Параметры по умолчанию:
min_segment_length = 30
max_segment_length = 200
max_buffer_wait_ms = 500
Для русского языка предложения обычно короче, чем на английском, поэтому max_length выбран консервативно.
F5-TTS: особенности интеграции
- Используется готовая модель
F5TTS_v1_Base через официальный пакет f5-tts.
- Модель автоматически загружается из Hugging Face при первом вызове
load(); можно скачать заранее скриптом scripts/download_f5_tts.py.

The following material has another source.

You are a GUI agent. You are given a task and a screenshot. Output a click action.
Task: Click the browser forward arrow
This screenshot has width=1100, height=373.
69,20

- Референсное аудио транскрибируется автоматически, если
ref_text не задан.
- Результат транскрипции и путь к обработанному аудио кэшируются по паре
(путь, эмоция), чтобы не повторять работу при смене сегментов.
- Скорость регулируется параметром
speed инференса F5-TTS.
- Текущая целевая частота дискретизации — 24 kHz; модель сама передискретирует референс при необходимости.
- Инференс выполняется в отдельном потоке (
asyncio.to_thread) с asyncio.Lock, чтобы не блокировать event loop и не допускать параллельных CUDA-вызовов. Все send_text сериализуются через отдельный _send_lock, чтобы избежать deadlock внутри websockets.
Замеры задержки (RTX 3090, Python 3.11, CUDA 12.6)
- Первый запуск без
DEFAULT_REF_TEXT: ~5–6 с, большая часть уходит на Whisper-транскрипцию референса.
- С
DEFAULT_REF_TEXT и WARMUP=true: warm-up занимает ~2 с (загрузка модели + один инференс).
- После warm-up с кэшированным референсом: первый audio-chunk ~1.1 с на коротком сегменте.
- 4 сегмента подряд: первый finished ~1.1 с, последний ~4.4 с.
stop + возобновление работает без переподключения WebSocket.
Потенциальные проблемы
- F5-TTS может не идеально произносить украинский / европейские языки из коробки — возможно потребуется fine-tuning или fallback. Сейчас протокол и сегментатор не ограничивают язык; качество зависит от самой модели.
- RTX 3060 (12 GB) подойдёт для базовой модели, но batch-size и длина референса придётся ограничивать.
- Быстрый
stop во время CUDA kernel не прервёт уже запущенный kernel, но предотвратит отправку результата.
main.py создаёт engine до старта uvicorn; при TTS_BACKEND=f5_tts первый запуск может занять десяток секунд из-за загрузки модели и vocos.